In the first place: are adults, parents, educators, men responsible for the
Church or for civil society, really convinced of the hope you represent? The
reasons for anxiety derived from some expressions of life among youth today,
might have weakened this confident certainty, the source of intelligent and
intense activity, in view of your formation
And you, dear young people, do you really feel, deeply, that you are the hope
and the joyful promise of tomorrow? Certainly, awareness of youthfulness is not
sufficient to give the sense of that inner confidence, which alone makes it
possible to look to the future with the calm certainty of being able to change
the forces operating in the world, for the construction of a society really
worthy of man.
To be young means living within oneself an incessant newness of spirit,
nourishing a continual quest for good, releasing an impulse to change always for
the better, realizing a persevering determination of dedication. Who will make
all this possible for us? Does man have within himself the strength to face with
his own forces the snares of evil, selfishness and —let
us say so clearly—the
disintegrating snares of the "prince of this world", who is always active to
give man, first, a false sense of his autonomy, and then to bring him, through
failure, to the abyss of despair?
All of us, the young and adults, must have recourse to Christ, the eternally
young, Christ the conqueror of every expression of death, Christ who rose again
for ever, Christ who communicates in the Holy Spirit the continuous,
irrepressible life of the Father; we must do so in order to found and ensure the
hope of tomorrow, which you will build, but which is already potentially present
today. Christ Jesus must conquer; whenever his grace defeats in us the forces of
evil, he renews our youth, widens the horizons of our hope, and strengthens the
energies of our confidence.
Christ's victory in our hearts calls for the exercise of the virtue of
fortitude, the third cardinal virtue, which is the subject chosen for the
General Audience today.
This virtue, which enables us to face dangers and bear adversity—as St Thomas
Aquinas states—permits man to fight courageously, to "agere contra" for the
ideals of justice, honesty and peace, by which you feel deeply attracted. It is
not possible to think of constructing a new world without being strong and
courageous in overcoming the false ideas of fashion, the world's principles of
violence, the promptings of evil. All that requires us to go beyond the barriers
of fear in order to bear witness to Christ and offer at the same time—the two
realities are superimposed on each other—an image of the true man, who expresses
himself only in love, in the gift of himself.

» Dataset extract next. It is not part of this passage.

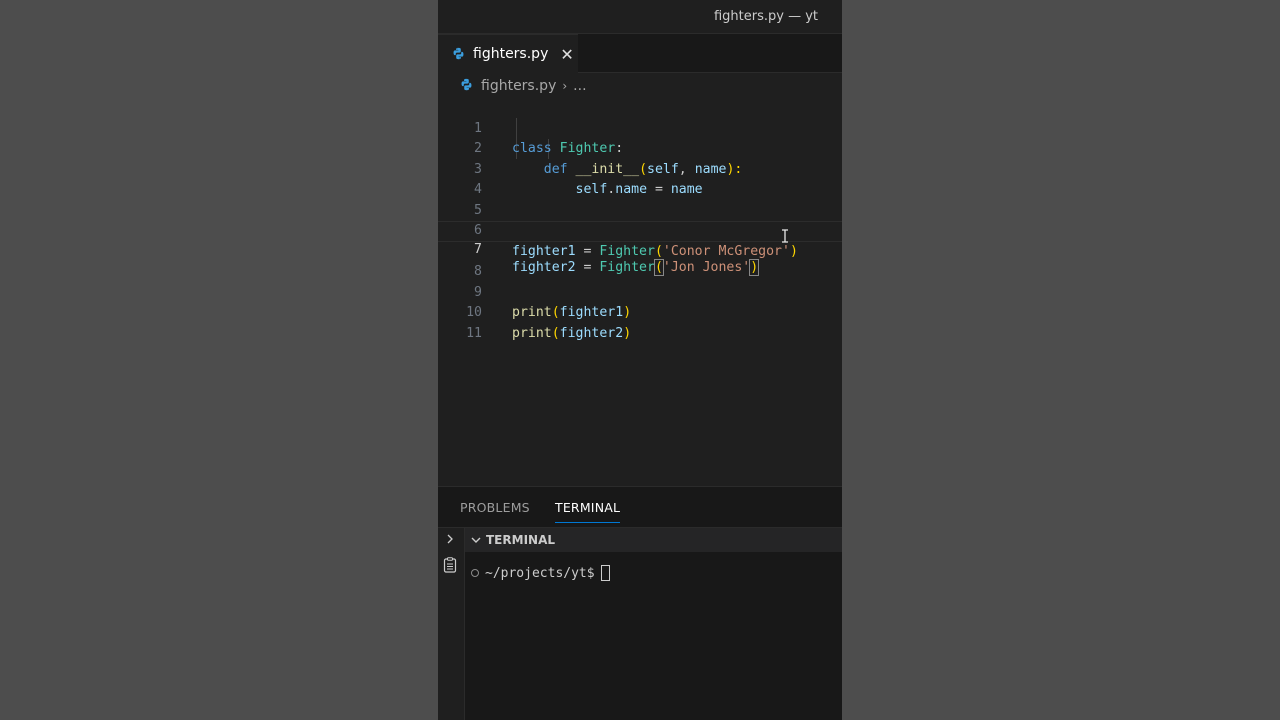  What do you see at coordinates (640, 178) in the screenshot?
I see `code-line: 4` at bounding box center [640, 178].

I wish to point out to you, too, the example of fortitude of a young
eighteen-year-old, St. Stanislaus Kostka, the patron saint of the young, who, to
follow his vocation to the religious state, though of a frail constitution and
sensitive nature, faced the opposition of his circle, fled from the pursuit of
his relatives, and travelled on foot, secretly, from Vienna to Rome, in order to
enter the novitiate of the Jesuits and thus answer the Lord's call. His tomb, in
the church of S. Andrea al Quirinale, is the goal of pious visits of hosts of
young people, especially during this month.

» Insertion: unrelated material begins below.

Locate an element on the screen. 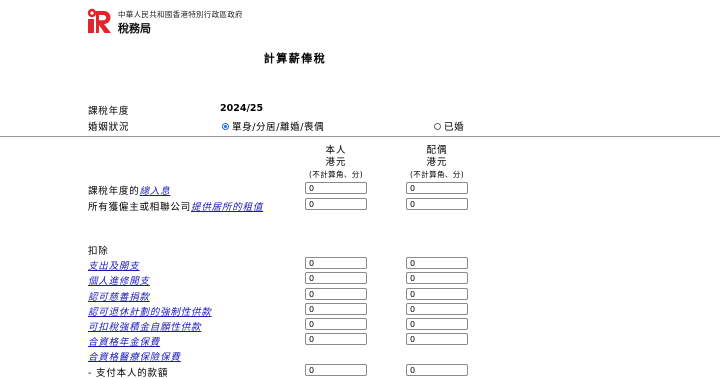 The image size is (720, 379). total-income-link: 總入息 is located at coordinates (156, 192).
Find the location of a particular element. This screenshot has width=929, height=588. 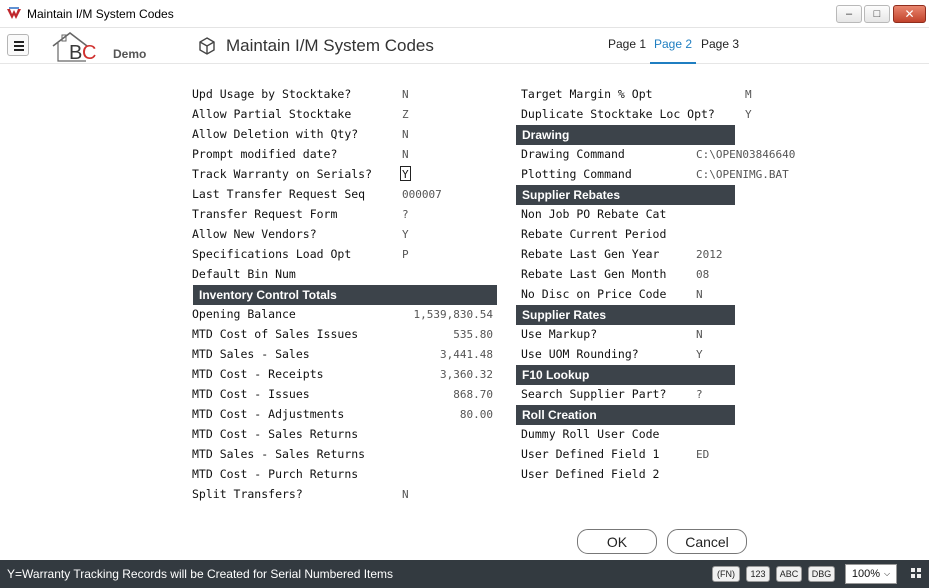

field-label: Allow Partial Stocktake is located at coordinates (272, 114).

You see, dear young people, to follow Christ, to build up the man in
yourselves and to strive to help others to do so, entails courageous resolutions
and the tenacious strength to put them into practice, sustaining one another
also with forms of association, which make it possible to unite your efforts,
deepen your convictions mutually, and encourage one another with reciprocal and
loving help.
Entrust yourselves to the grace of the Lord who cries within us and for us:
courage!
Victory over the world will be Christ's. Do you want to take his side and
face with him this battle of love, animated by invincible hope and courageous
fortitude?
You will not be alone; the Pope is with you. He loves you and bless you.